WHAT IS REQUIRED - None of the pictures should appear; the lines from the line containing "You are a GUI" through the last line of the listing must be repeated exactly.

INPUT DATA -
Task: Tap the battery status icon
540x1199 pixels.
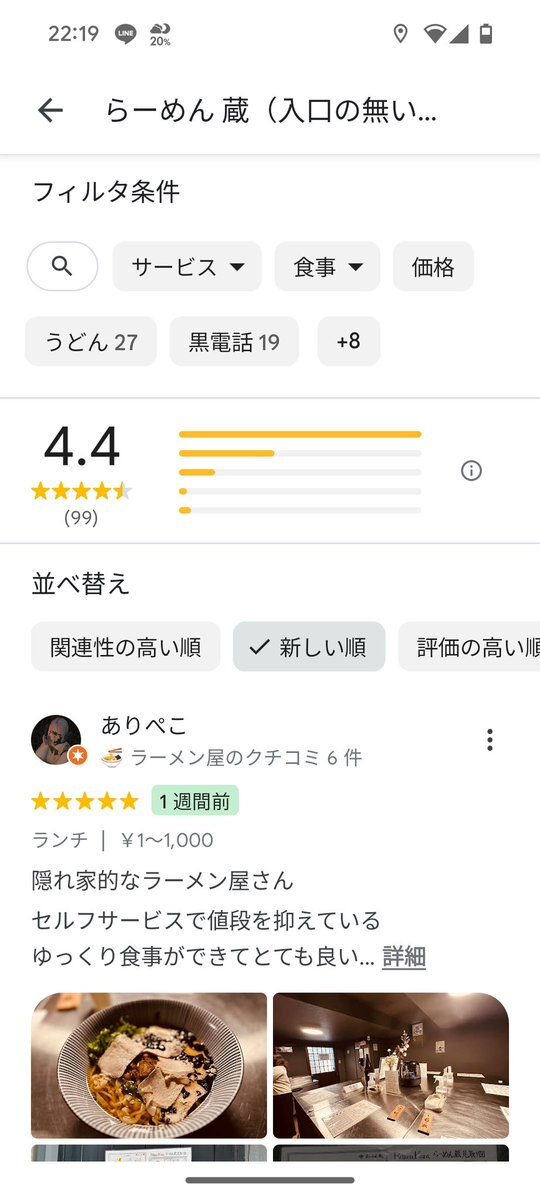Action: pos(486,34)
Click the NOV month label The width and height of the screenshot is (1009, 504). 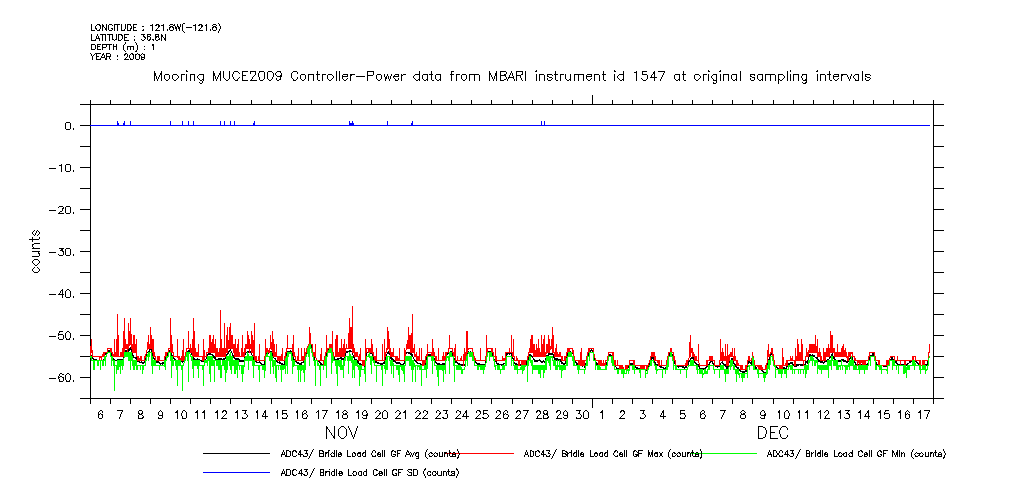pyautogui.click(x=341, y=434)
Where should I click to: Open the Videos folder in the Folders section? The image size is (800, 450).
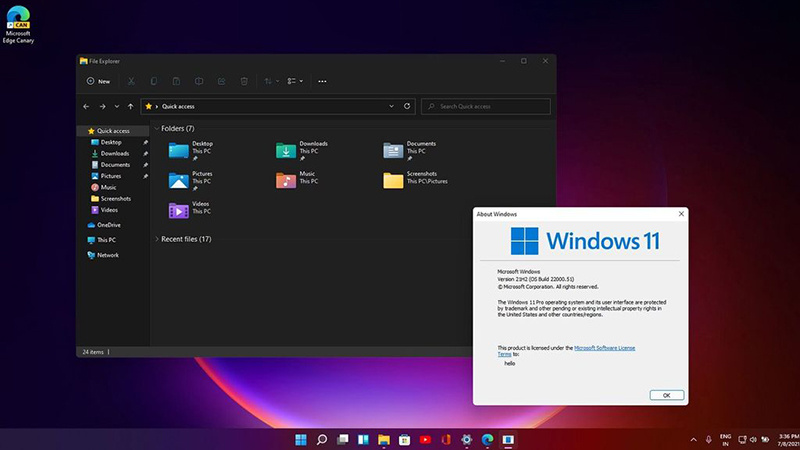[179, 210]
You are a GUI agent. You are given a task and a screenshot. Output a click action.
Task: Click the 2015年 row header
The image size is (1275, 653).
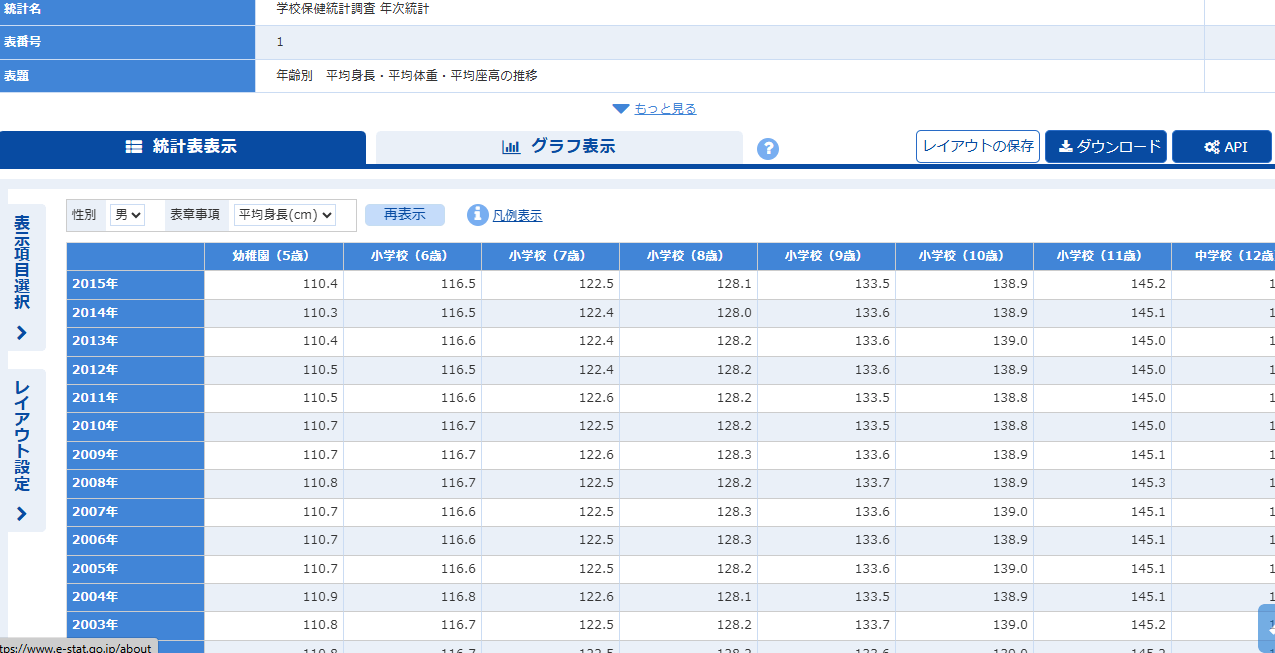point(135,284)
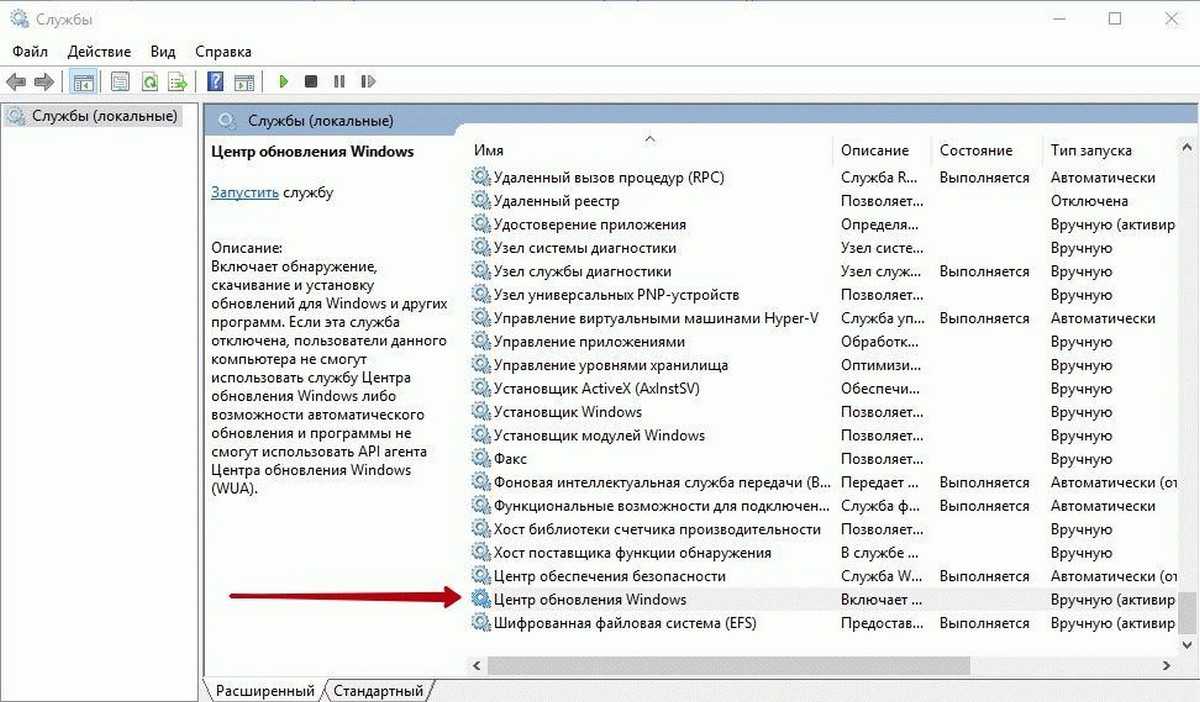The height and width of the screenshot is (702, 1200).
Task: Switch to the Стандартный tab
Action: (378, 691)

THE ANSWER -
You are a GUI agent. You are given a task and a screenshot. Output a click action.
Task: Click the 2015年 row header
The image size is (1275, 653).
point(135,284)
The height and width of the screenshot is (702, 1200).
Task: Switch to the Стандартный tab
Action: (378, 691)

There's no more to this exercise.